Dunlin Calidris alpina. See the black marks on the  side of the  breast, characteristic of a  juvenile. Possibly, from its medium bill length, the  commoner (in West Africa) schinzii sub-species which breeds in Iceland and western Europe, though I can not find much helpful published information on separating autumn juvenile sub-species.

The count of sanderling is notable. This is a high arctic breeding species and the NE Canada/Greenland/Svalbard population of  123,000 birds winters along eastern atlantic beaches from Europe to South Africa. The magic 1% (c1200 birds) used by conservationists as one criterion  to select Important Bird Areas and key wetlands (“Ramsar Sites”) is therefore met for the Rufisque-Bargny lagoons. Looking at Birdlife International’s web site, there are only four other IBAs reaching the criterion for sanderling for sub-Saharan West Africa; the species is very much more  abundant at Mauritania’s Banc d’Arguin and Guinea Bissau’s Archipeligo dos Bijagos (both huge wetlands with 20000+ sanderling), whilst 3-5000 bird occur at the Amansuri wetland (Ghana) and Sierra Leone River estuary. There are then further important sites with low thousands in Namibia and South Africa.

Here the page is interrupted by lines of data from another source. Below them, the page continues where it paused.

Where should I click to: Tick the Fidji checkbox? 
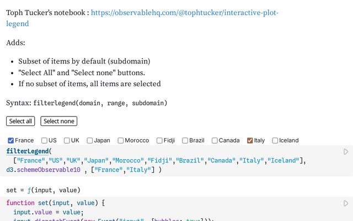coord(159,140)
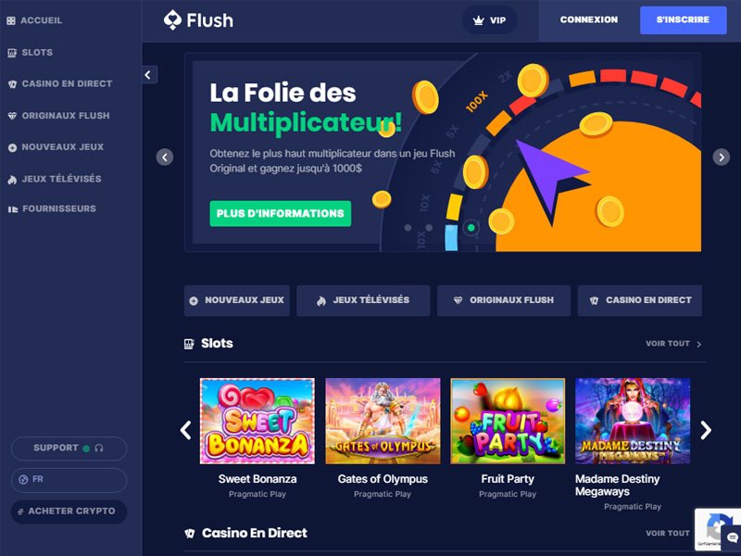Image resolution: width=741 pixels, height=556 pixels.
Task: Open the VIP crown button
Action: (x=489, y=20)
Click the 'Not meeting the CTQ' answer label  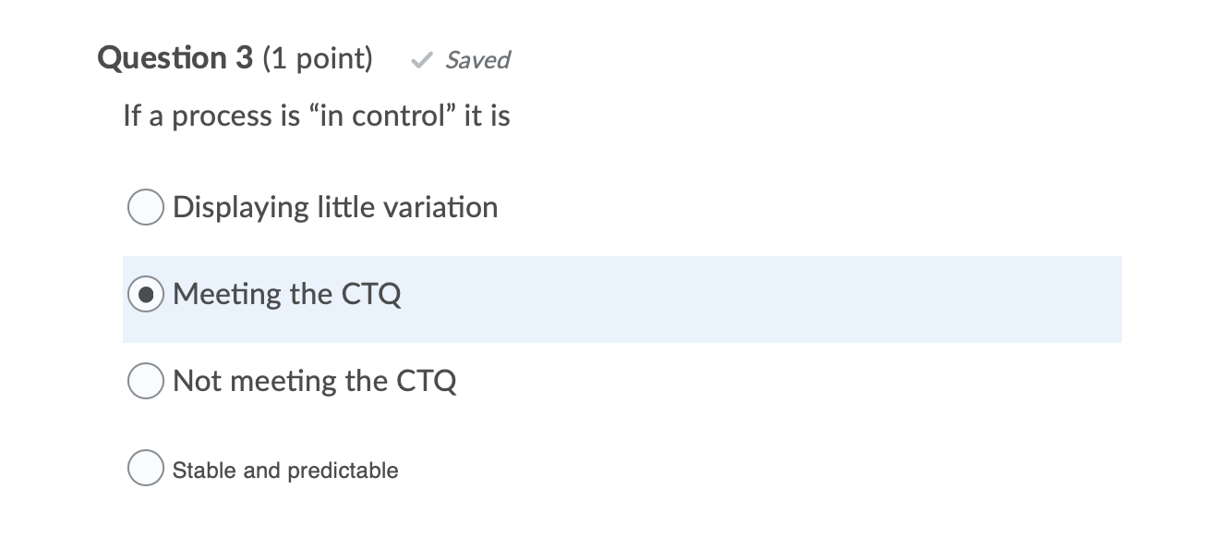315,381
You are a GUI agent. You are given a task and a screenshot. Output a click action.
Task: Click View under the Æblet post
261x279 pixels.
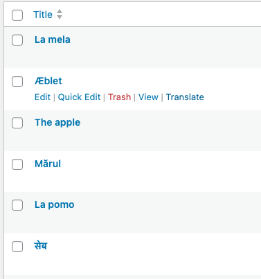point(148,97)
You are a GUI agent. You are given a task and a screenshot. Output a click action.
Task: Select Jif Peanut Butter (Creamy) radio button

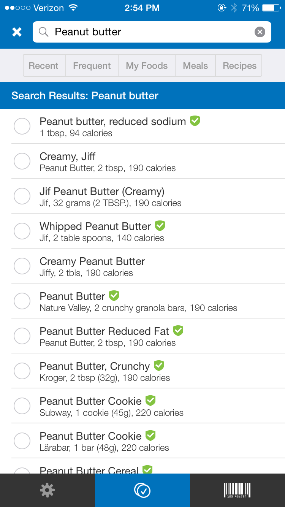click(22, 196)
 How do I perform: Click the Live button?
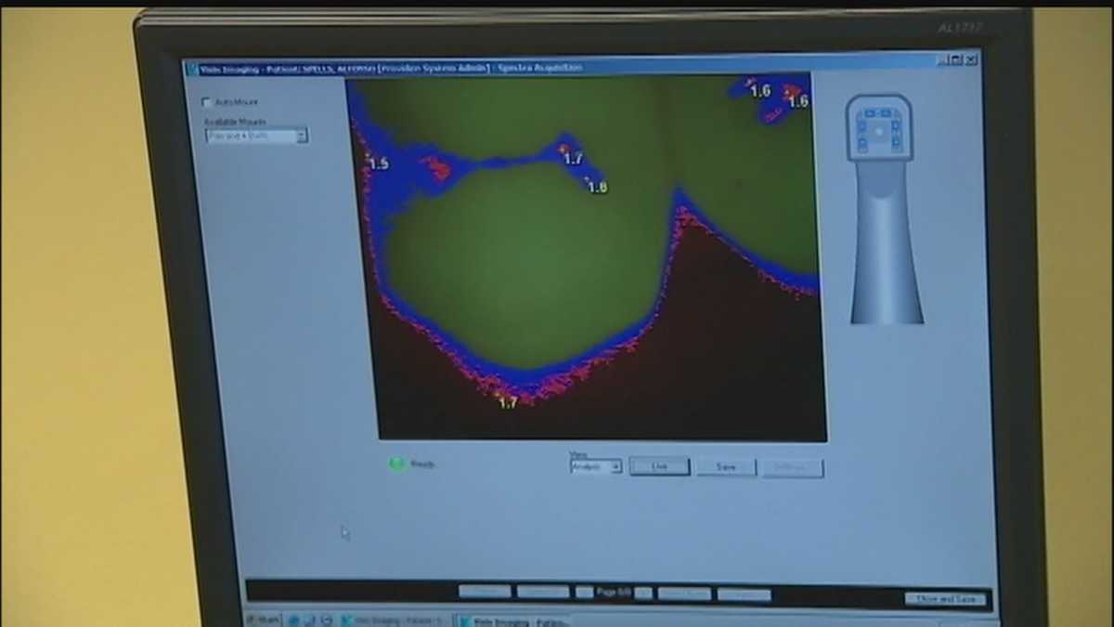659,466
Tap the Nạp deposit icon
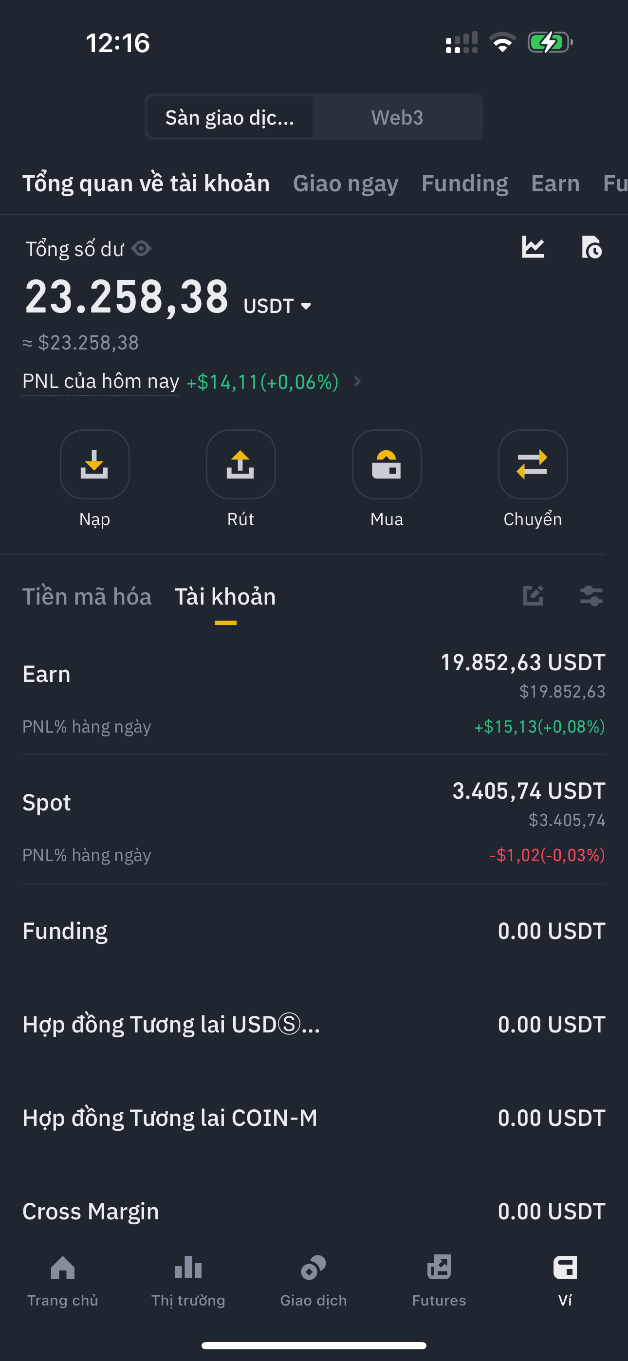This screenshot has height=1361, width=628. tap(95, 464)
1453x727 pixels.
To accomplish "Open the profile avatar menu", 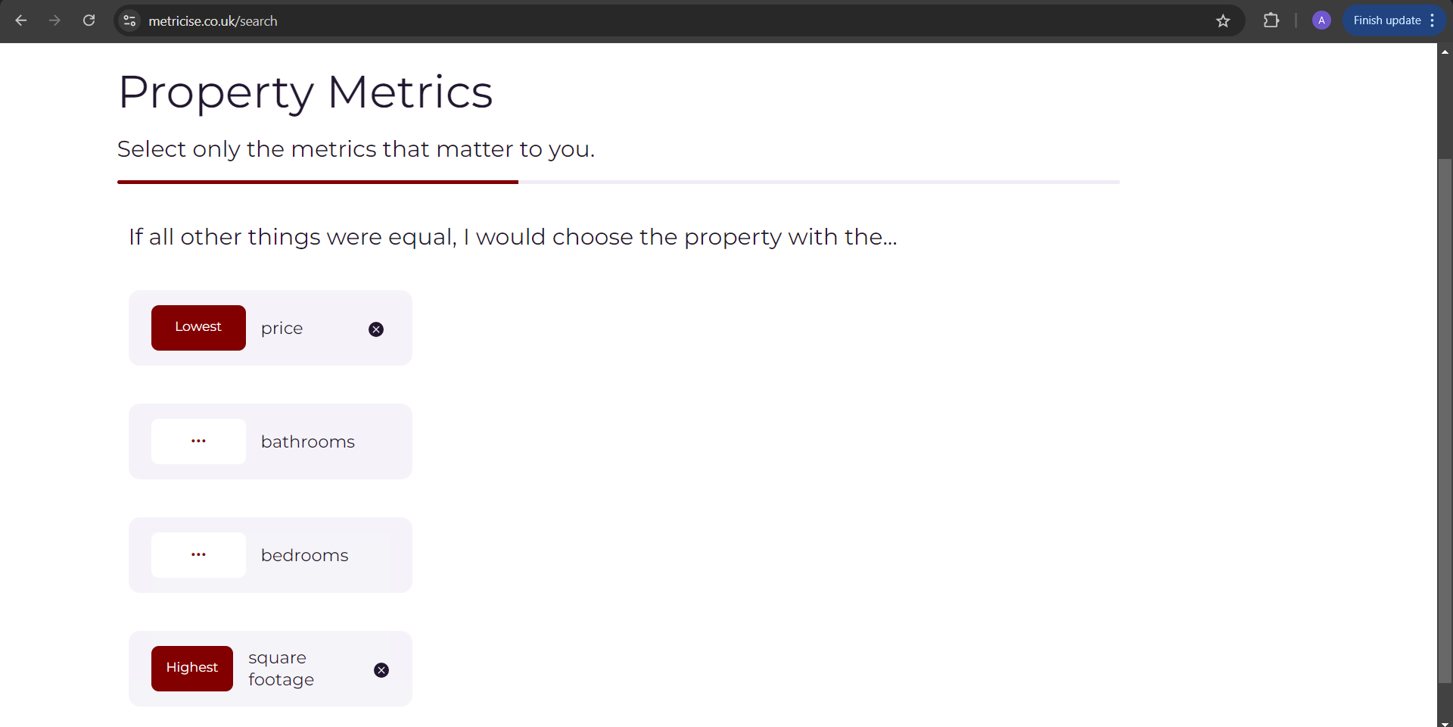I will click(1321, 20).
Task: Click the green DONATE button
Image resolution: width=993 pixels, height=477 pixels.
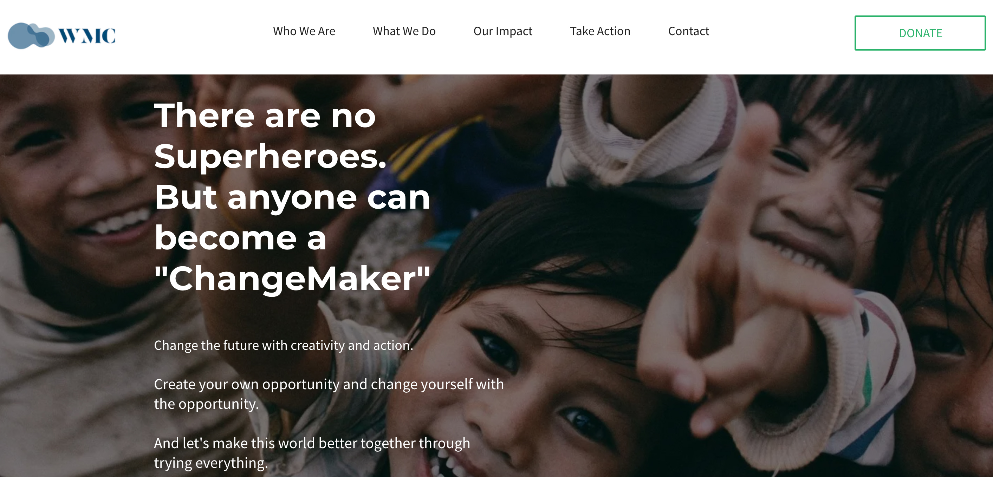Action: click(920, 33)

Has the fifth most important West African wintering site for sanderling really been discovered on a Saturday morning drive? The honest answer is “who knows”? The global January waterbird counts have hugely improved the knowledge of waterbird numbers  and distribution in Africa, but there remain plenty of gaps. Good counts have previously been reported from these lagoons. The last published account of an attempt to count waders along most of Senegal’s coast, by two Belgian  birders in 1978/79, gave a  rough estimate of 6000 sanderling for Senegal, of which c2000 were along the beach at Joal, 70km further south. Rufisque/Bargny is not mentioned, though this was in late December and January when many rain fed lagoons are dry, as was the case with our other lagoon today at Yene, 10km south along the coast from Bargny.

Yene was spectacular for waterbirds in December 2010, a year with twice the volume of rains of this one. It may just be the reduced rainfall this year, though with the rains still progressing it was surprising to see no standing water here and just a few dogs wandering over the dusty lake bed.